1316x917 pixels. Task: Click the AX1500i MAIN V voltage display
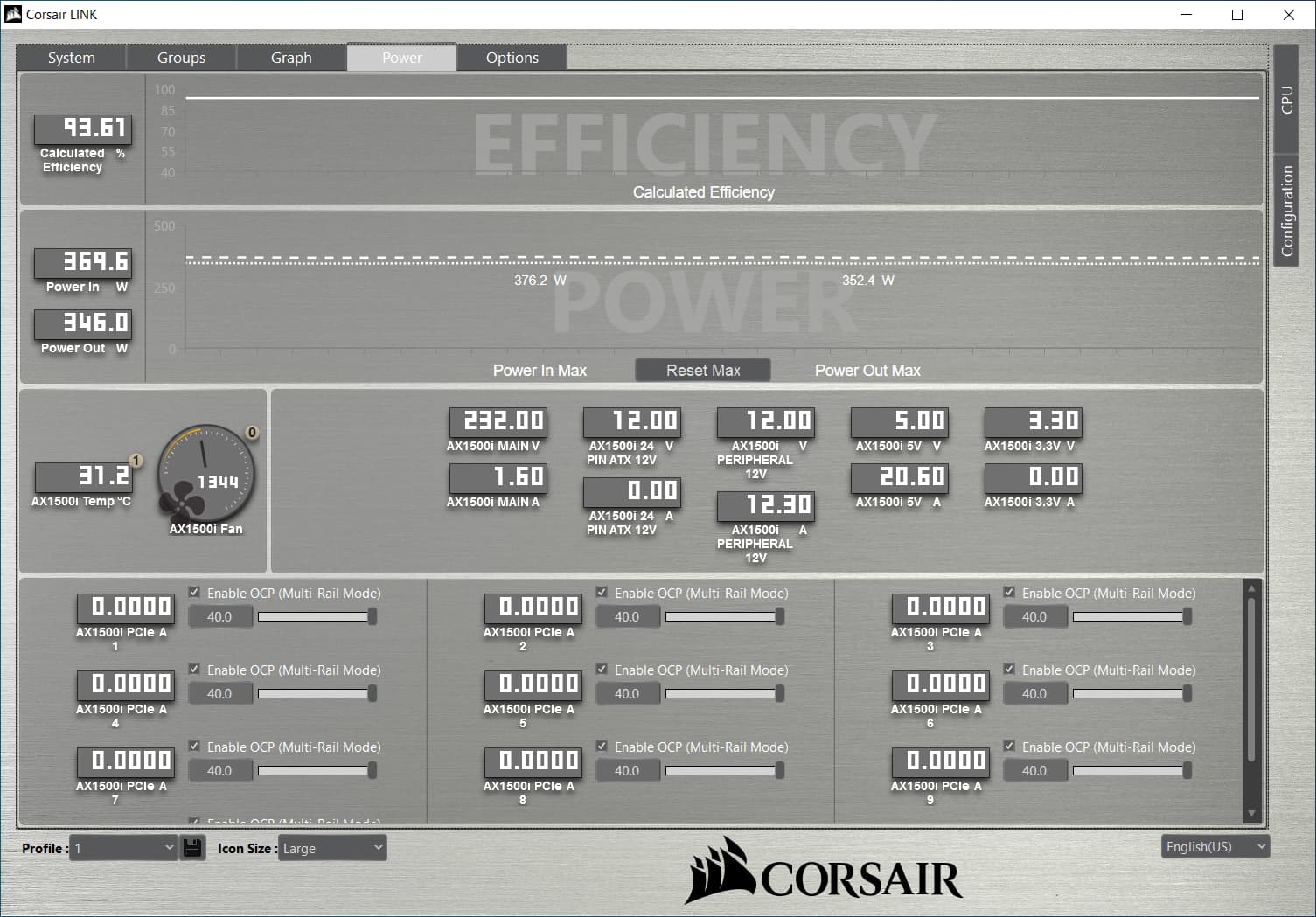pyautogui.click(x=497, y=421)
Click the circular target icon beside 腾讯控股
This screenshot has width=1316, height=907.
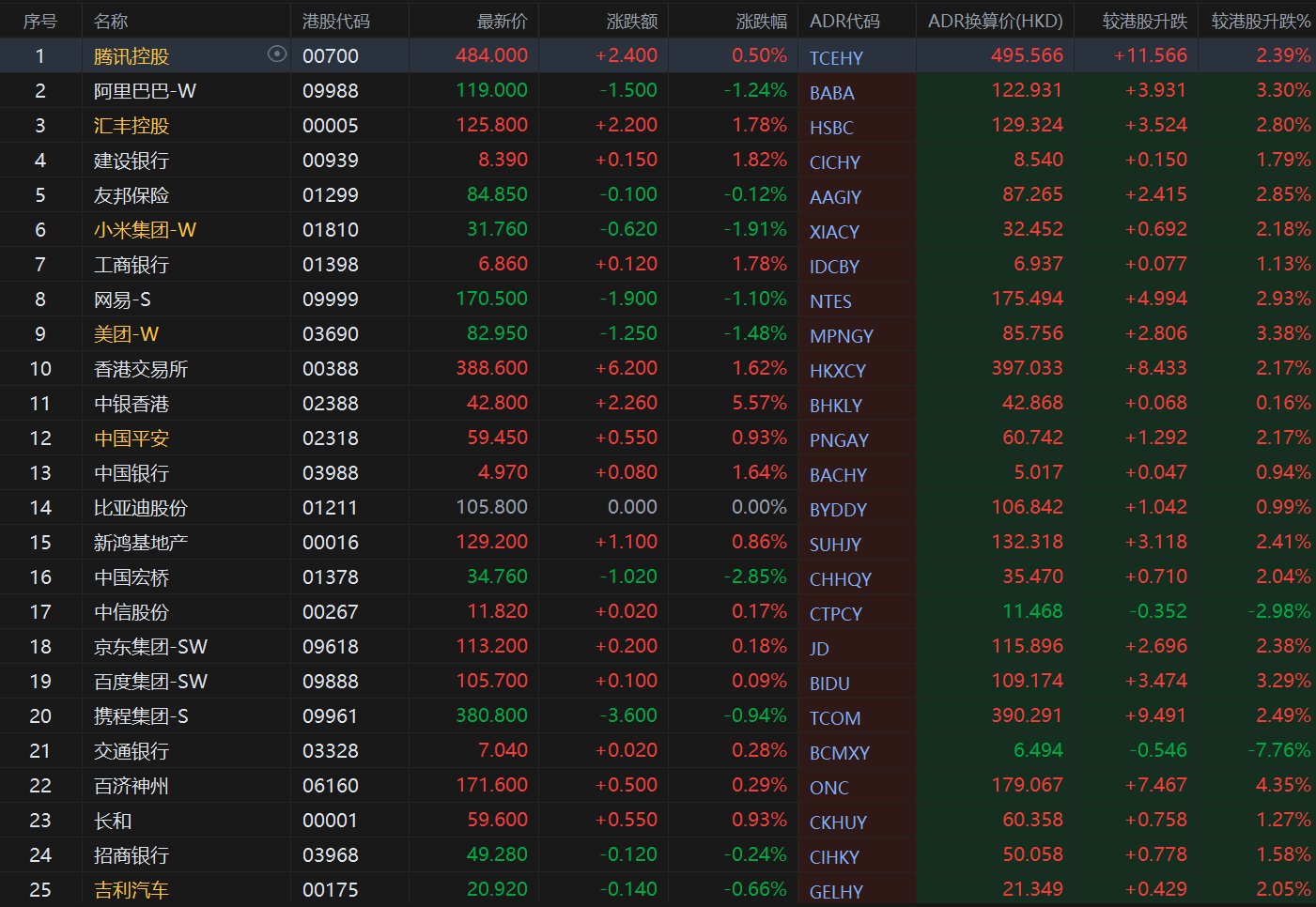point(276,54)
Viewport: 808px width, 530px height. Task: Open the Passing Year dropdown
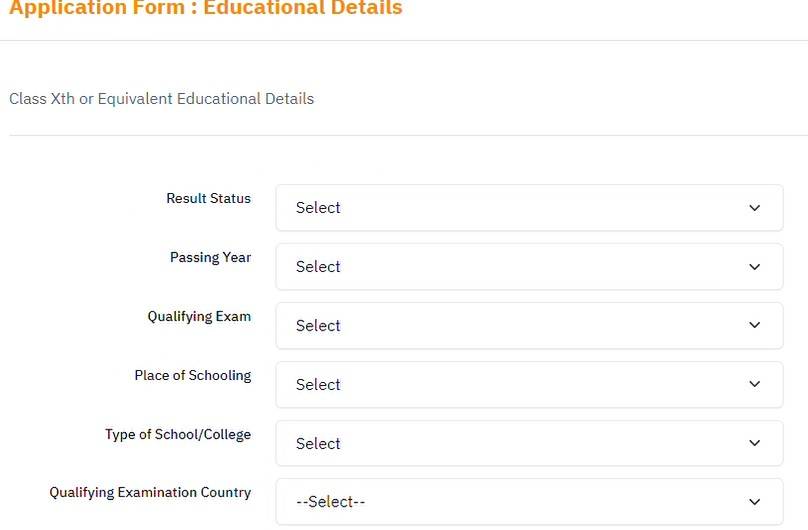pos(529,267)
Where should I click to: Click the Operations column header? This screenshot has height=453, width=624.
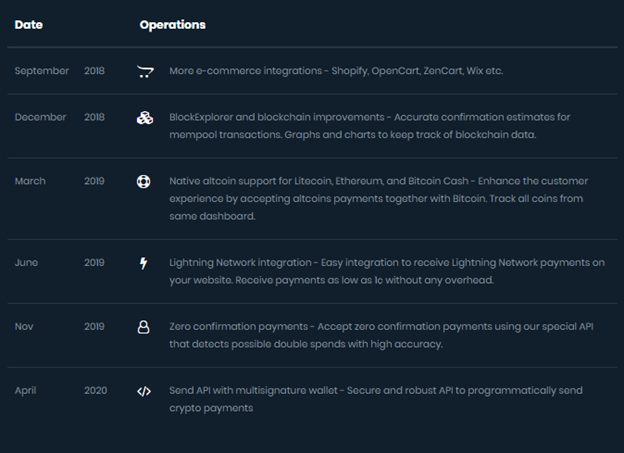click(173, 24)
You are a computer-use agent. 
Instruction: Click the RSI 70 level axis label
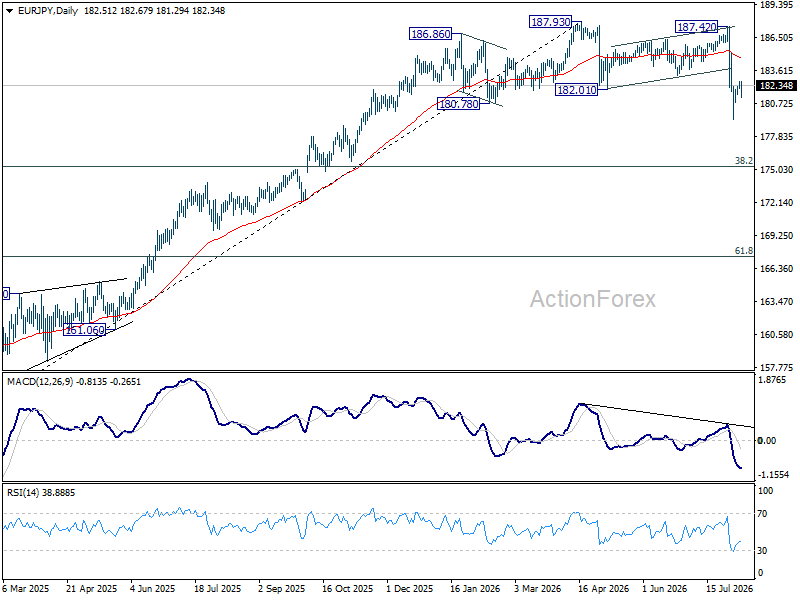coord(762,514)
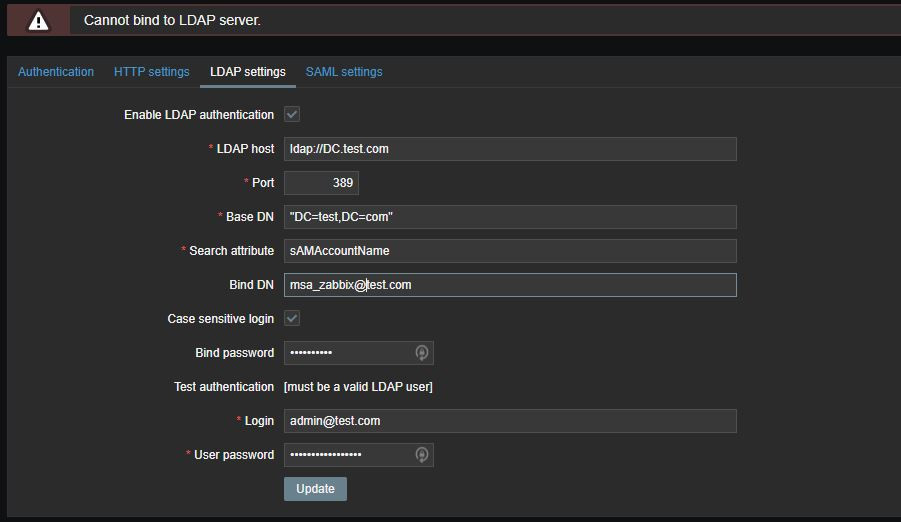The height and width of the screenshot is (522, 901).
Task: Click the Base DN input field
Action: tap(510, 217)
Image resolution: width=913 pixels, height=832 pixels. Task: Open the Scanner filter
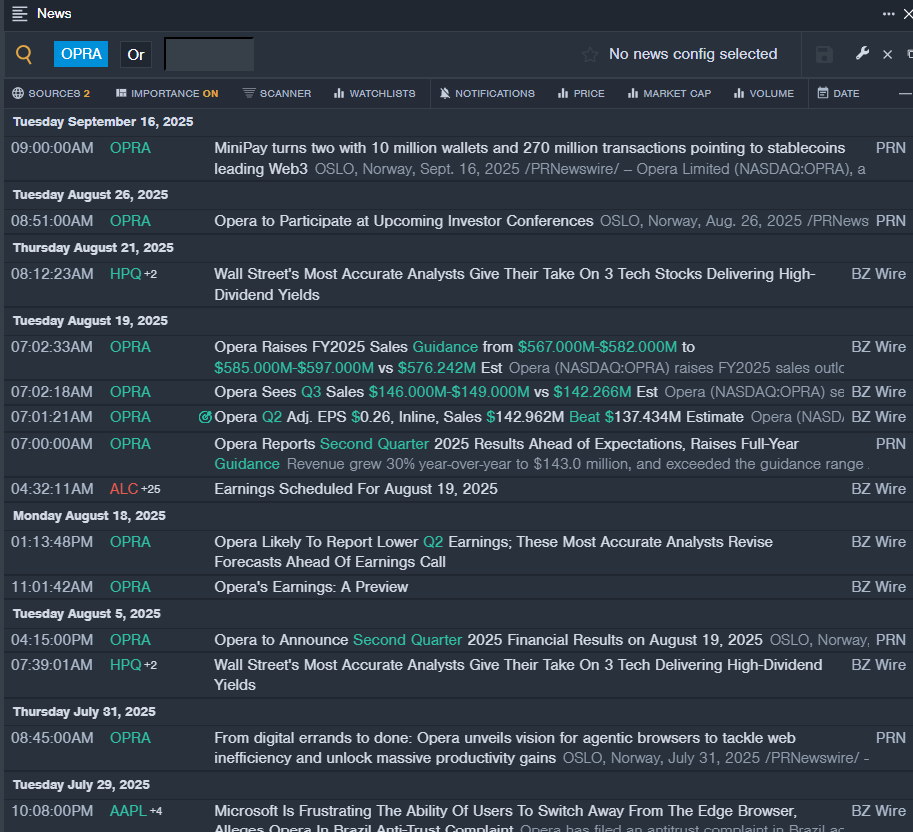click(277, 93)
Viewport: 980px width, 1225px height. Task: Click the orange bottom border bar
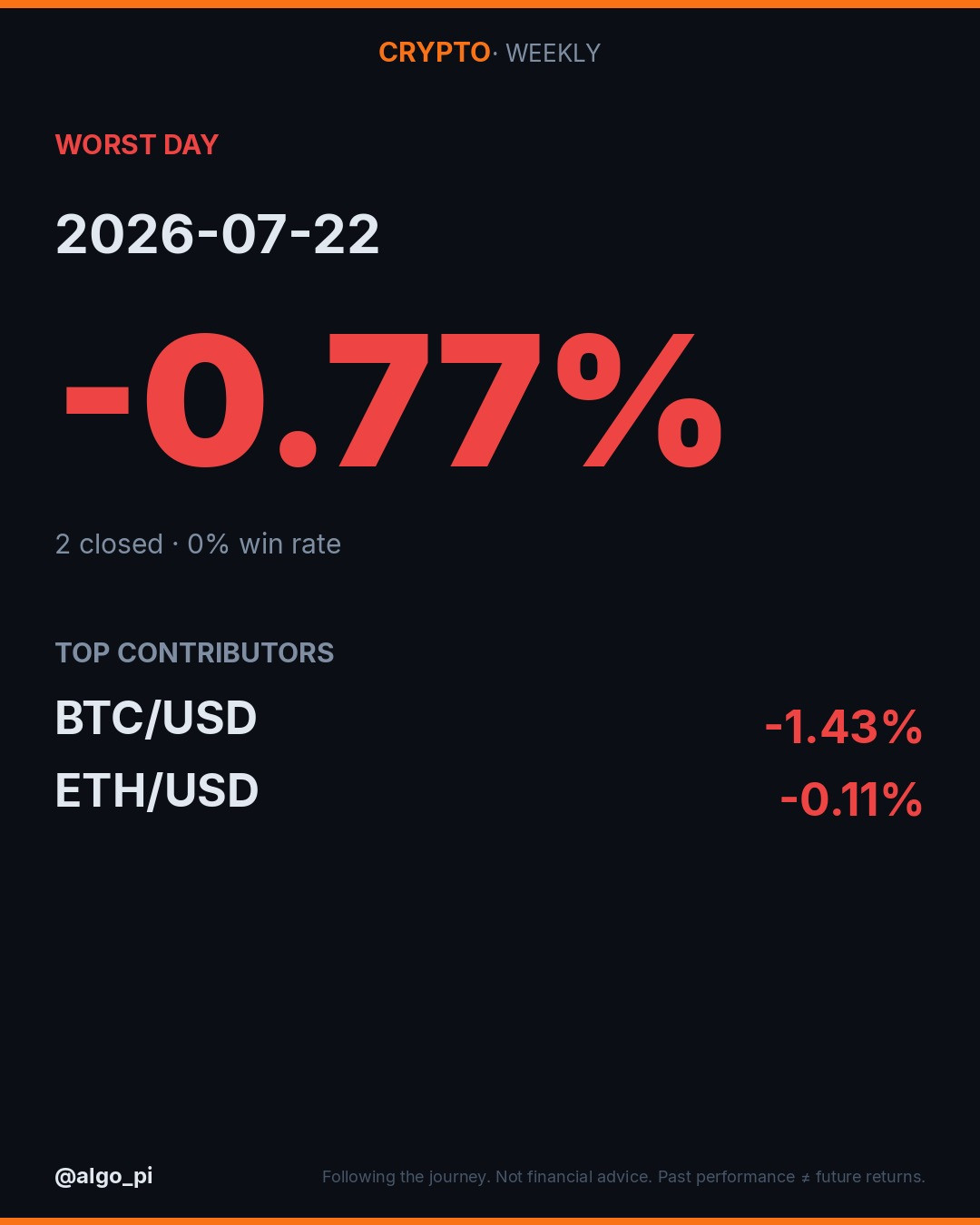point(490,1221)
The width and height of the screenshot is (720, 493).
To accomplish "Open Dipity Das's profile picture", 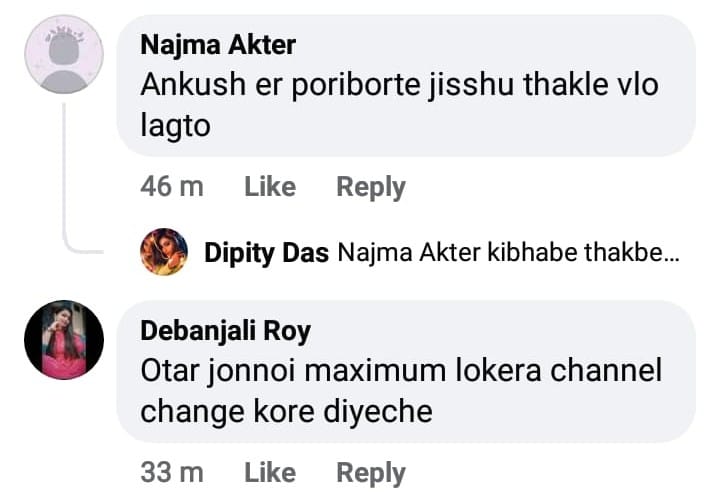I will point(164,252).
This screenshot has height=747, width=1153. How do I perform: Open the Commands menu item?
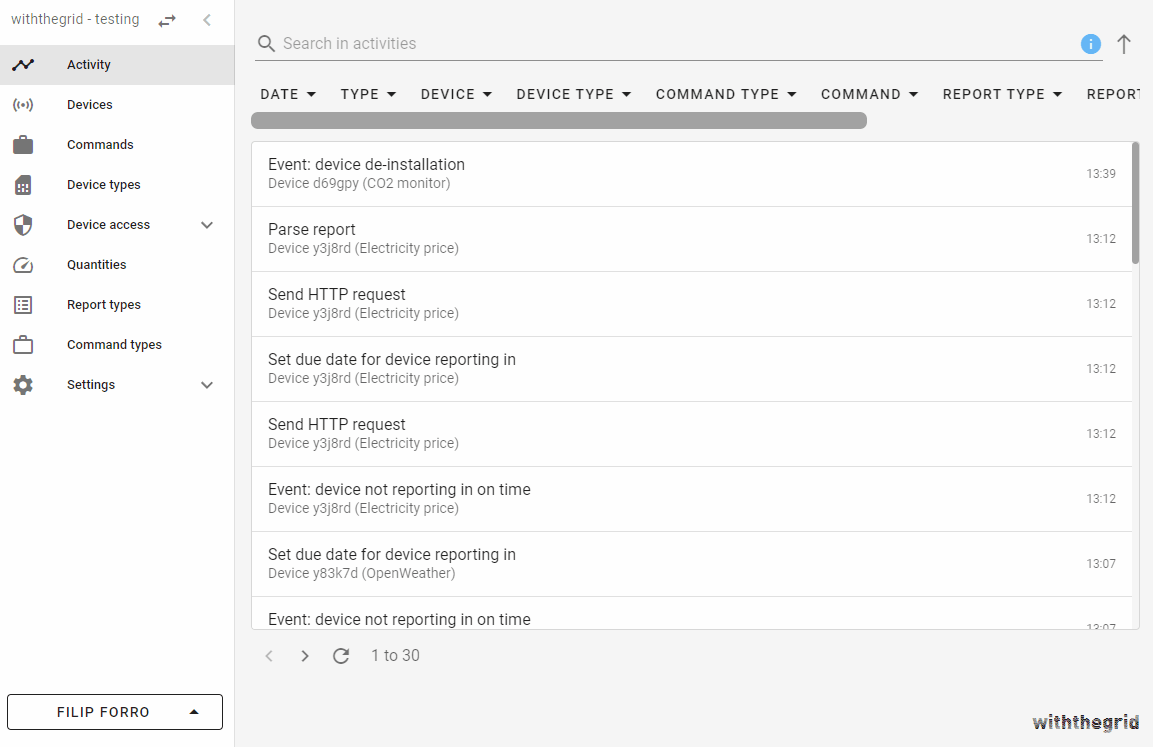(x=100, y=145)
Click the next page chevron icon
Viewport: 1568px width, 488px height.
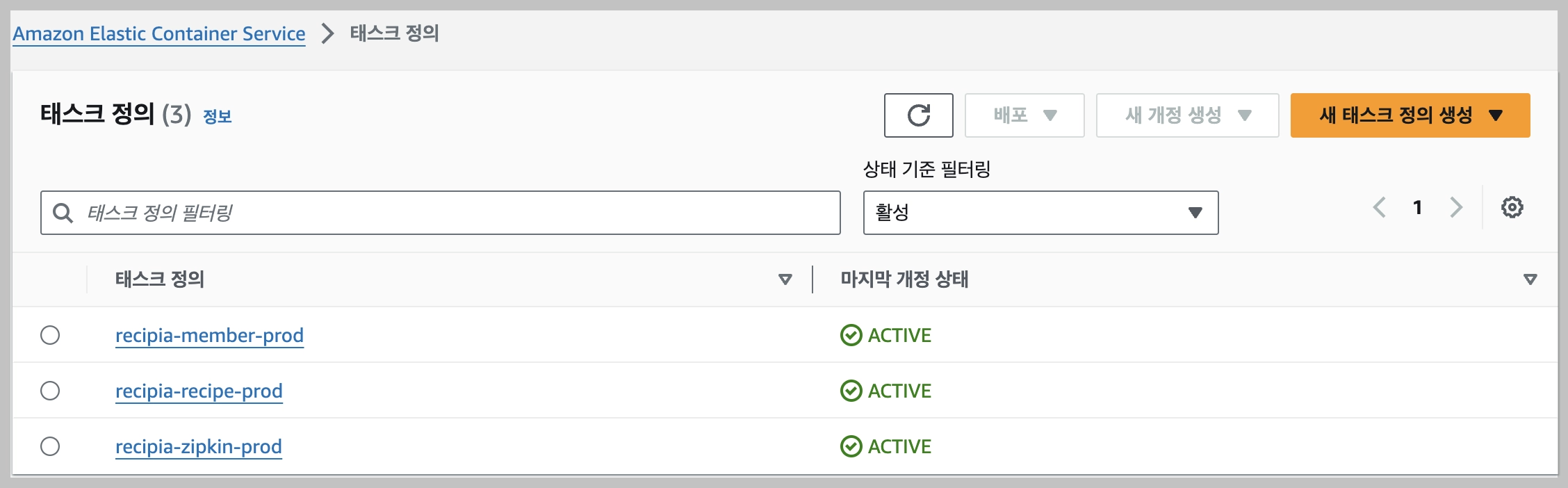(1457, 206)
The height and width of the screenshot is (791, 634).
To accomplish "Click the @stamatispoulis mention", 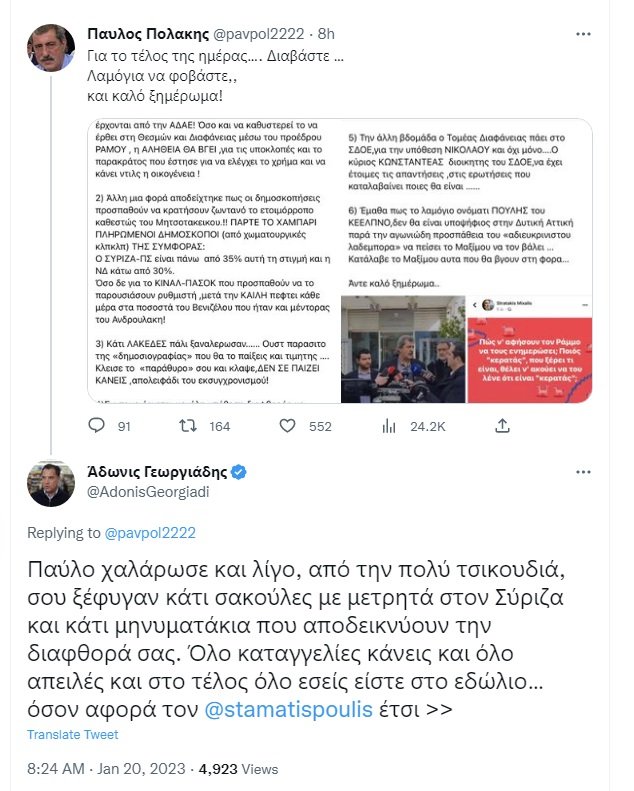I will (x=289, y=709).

^^^^^^^^^^^^^^^^

#### [TASK REQUIREMENTS]
Taking the records above, print only and exactly the lines from the line with "This screenshot has width=1316, height=907." to the line with "You are a computer-use agent.", both kept, and exclude pictures.

#### [OUTPUT FOR THIS EXERCISE]
This screenshot has width=1316, height=907.
point(276,54)
Viewport: 808px width, 530px height. Task: Open the Passing Year dropdown
pos(529,267)
Where should I click to: Click the Operations column header? This screenshot has height=453, width=624.
click(173, 24)
You are a computer-use agent. 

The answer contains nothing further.